Exerçant son droit de réponse auprès du Nouvel Observateur, Jacques-Alain Bénisti s’explique aujourd’hui sur les propos controversés qu’il a tenus sur le plateau de la Chaîne parlementaire (LCP) le 23 juin dernier. Invité sur le plateau de l’émission Politique Matin, le député UMP du Val-de-Marne avait effectué un rapprochement entre le mariage des couples de même sexe et la légalisation du viol. Un amalgame aussitôt relevé par la députée Annick Lepetit (PS) également présente sur le plateau.

« DES ABSURDITÉS QUI NE SEMBLENT PLUS AVOIR DE LIMITES »

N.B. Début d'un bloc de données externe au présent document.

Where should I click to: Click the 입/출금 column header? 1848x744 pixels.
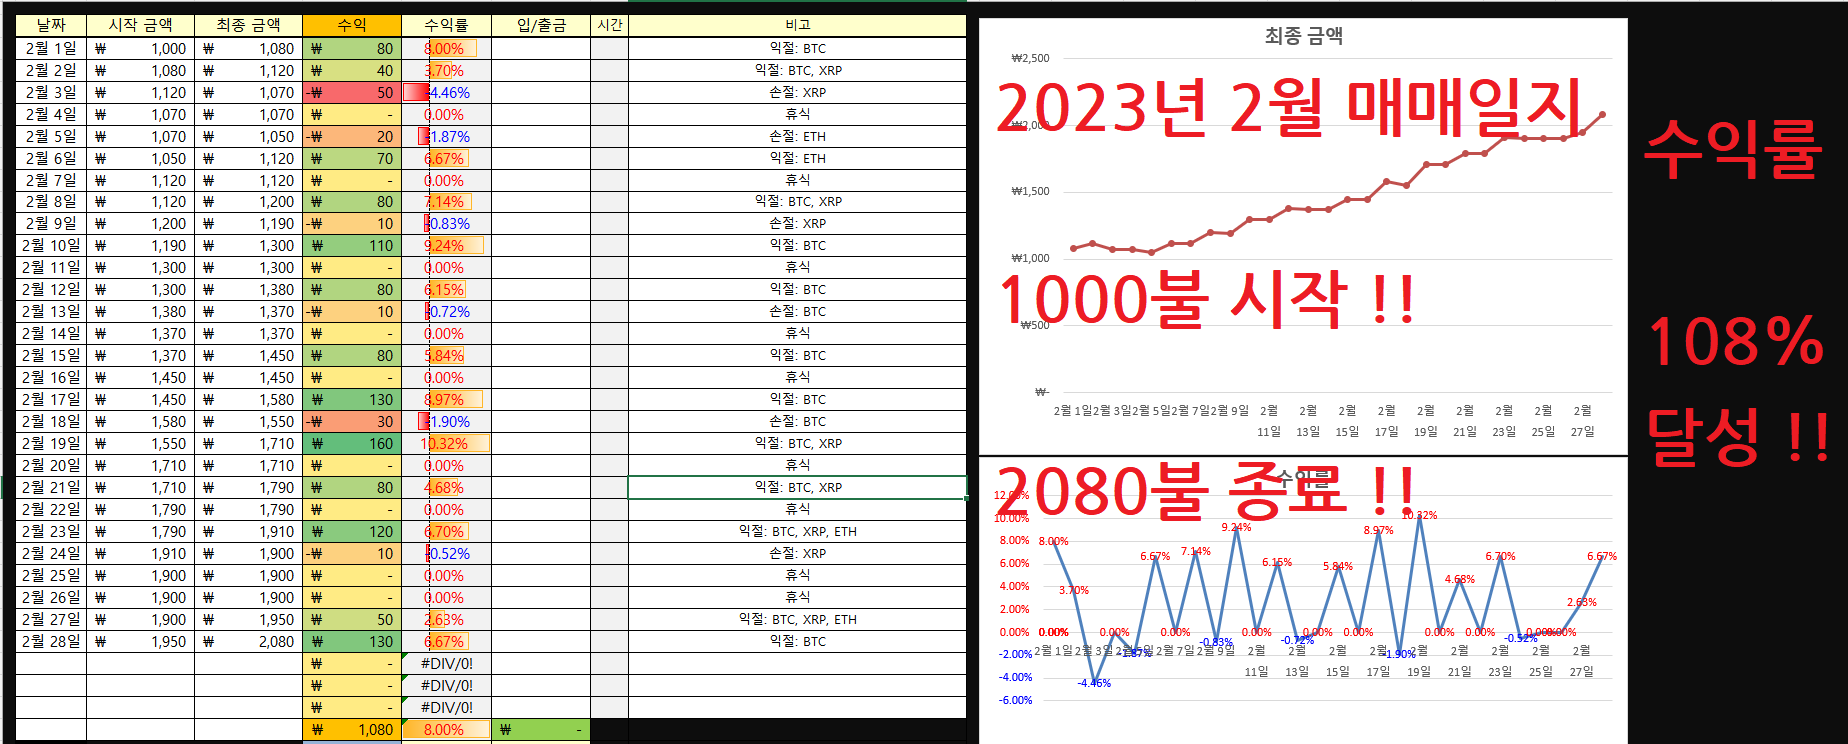pos(540,25)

Dans sa réponse, Jacques-Alain Bénisti écrit: « J’ai simplement cité des exemples dans le but unique d’illustrer la ligne libertaire de certains élus socialistes qui font preuve d’une inconscience dangereuse pour notre jeunesse. Leur ligne politique empreinte du slogan de 1968 « Il est interdit d’interdire » aboutit à des absurdités qui ne semblent pas avoir de limites, et que j’ai voulu dénoncer. » Le mariage pour les couples homosexuels fait donc partie de ces « absurdités ». Le droit de réponse du député a le mérite de rendre encore plus claire son opinion sur l’égalité des droits.

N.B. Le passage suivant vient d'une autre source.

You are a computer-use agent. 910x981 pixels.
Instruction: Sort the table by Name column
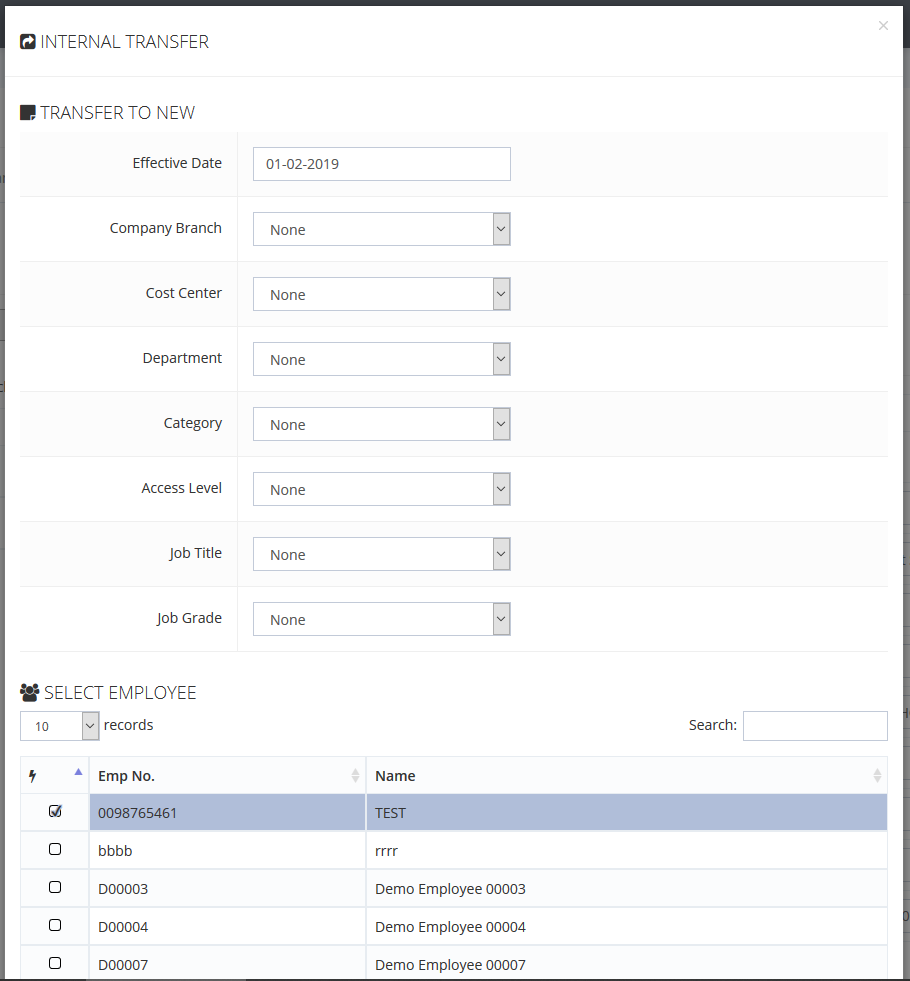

DES PROPOS INDIGNES SELON LES ASSOCIATIONS
Ses prises de position lors de l’émission ont suscité des réactions d’Homosexualités et socialisme (HES) ainsi que de Tjenbé Rèd. Les deux associations dénoncent l’homophobie latente des propos du député. « Les haines et les violences dont sont victimes les personnes LGBT se nourrissent de telles assimilations, estime Gilles Bon-Maury, président d’HES. L’UMP doit immédiatement dénoncer ces propos indignes », ajoute-t-il. Quant à David Auerbach Chiffrin de Tjenbé Rèd, il a saisi le Conseil d’harmonisation et d’arbitrage de la chaîne de télévision. Le président du mouvement a requis des présidents du Sénat et de l’Assemblée nationale qu’ils sanctionnent aussi bien le député que LCP « qui a manqué à son obligation de maîtrise de l’antenne ». « LCP n’est pas un espace de libre insulte à des millions de nos compatriotes », insiste-t-il.